Nonetheless, the results pinpointed quite clearly where the growth in the business is, and given the flatness of the legacy business, why Software AG was incented to make the acquisition. And the company pointed to at least one deal, where the acquisition helped pull a wavering webMethods prospect into the fold, and a pipeline of at least 10 additional joint webMethods-Software AG customers, as evidence that the deal is making the webMethods line more saleable.

Software AG claims that integration of webMethods product and technology is going according to plan. During Q3, sales and professional services for EMEA and APAC were merged, while consolidation of the R&D organization has begun. And it trotted out figures showing that cost of sales have declined 38% compared to Q3 a year ago.

As to current and forward projections, the company claimed that it has not yet seen any evidence of the squeeze in credit adversely affecting existing sales, or anything that’s in the pipeline.

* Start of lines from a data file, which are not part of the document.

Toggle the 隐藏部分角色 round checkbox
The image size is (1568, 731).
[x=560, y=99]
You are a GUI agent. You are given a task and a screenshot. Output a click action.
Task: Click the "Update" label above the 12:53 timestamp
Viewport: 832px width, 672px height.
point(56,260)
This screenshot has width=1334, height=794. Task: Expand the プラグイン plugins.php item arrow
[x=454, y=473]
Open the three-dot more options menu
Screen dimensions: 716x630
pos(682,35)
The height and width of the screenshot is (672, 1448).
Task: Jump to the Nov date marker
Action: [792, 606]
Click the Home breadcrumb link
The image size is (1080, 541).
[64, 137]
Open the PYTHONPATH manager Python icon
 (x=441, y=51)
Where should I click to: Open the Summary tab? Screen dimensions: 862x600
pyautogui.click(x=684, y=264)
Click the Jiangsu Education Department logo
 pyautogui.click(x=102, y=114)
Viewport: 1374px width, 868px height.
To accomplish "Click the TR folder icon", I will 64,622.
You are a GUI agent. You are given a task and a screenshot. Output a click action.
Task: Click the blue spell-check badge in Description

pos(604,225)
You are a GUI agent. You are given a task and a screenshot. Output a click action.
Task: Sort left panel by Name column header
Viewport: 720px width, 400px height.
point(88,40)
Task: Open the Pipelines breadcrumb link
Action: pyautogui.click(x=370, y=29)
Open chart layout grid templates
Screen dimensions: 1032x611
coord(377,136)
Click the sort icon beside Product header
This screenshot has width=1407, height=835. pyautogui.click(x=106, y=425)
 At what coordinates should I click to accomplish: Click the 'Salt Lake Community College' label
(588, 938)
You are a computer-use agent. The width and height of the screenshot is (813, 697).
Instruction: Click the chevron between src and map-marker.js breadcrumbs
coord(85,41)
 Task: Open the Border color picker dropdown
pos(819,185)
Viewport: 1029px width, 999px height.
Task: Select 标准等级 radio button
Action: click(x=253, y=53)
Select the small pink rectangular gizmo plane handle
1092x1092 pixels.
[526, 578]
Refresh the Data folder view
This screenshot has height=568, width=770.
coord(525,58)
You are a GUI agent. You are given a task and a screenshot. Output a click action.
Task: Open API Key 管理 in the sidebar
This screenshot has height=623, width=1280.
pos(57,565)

The company projects that it will finish out FY 2007 with currency-adjusted operating revenue increasing between 30% to 35%, while new license sales are expected to jump 45% to 50%. Earnings per share are expected to finish out the year between 3.10 – 3.25 euros.

CEO Karl-Heinz Streibich also affirmed that Software AG would continue its acquisition strategy. The software business is concentrating like hell. Being in the acquisition game is an absolute imperative for software vendors, he said.

But Streibich admitted that Software AG acquisition targets in the future are not likely to be such game-changers on the scale of webMethods. The webMethods acquisition was outstanding, from the size and potential…I cannot say we will never make a similar acquisition, but this was an absolute exception.

Of course, making acquisitions might boost revenues, but of course, it tends to dent cash reserves. However, while Software AG paid over $500m for webMethods, its cash balance has only declined roughly 95 million wuros since a year ago.

Our View

Clearly the Q3 results have vindicated Software AG’s decision to buy webMethods. It revealed that webMethods had desirable technology, but needed stronger corporate heft to convince prospects that the company would remain viable. The deal was also vindicated in a negative light: that Software AG’s legacy business is continuing to weaken, making the sale all that much more vital to the company’s continued growth.

Consequently, while Streibich boasted that the webMethods acquisition has proceeded according to plan, the company needs to devote renewed attention to revitalizing its legacy business. It’s like a tango, where you have to occasional redirect, he said, predicting that the legacy business should start seeing improvement in Q1 as the company develops more attractive maintenance pricing strategies.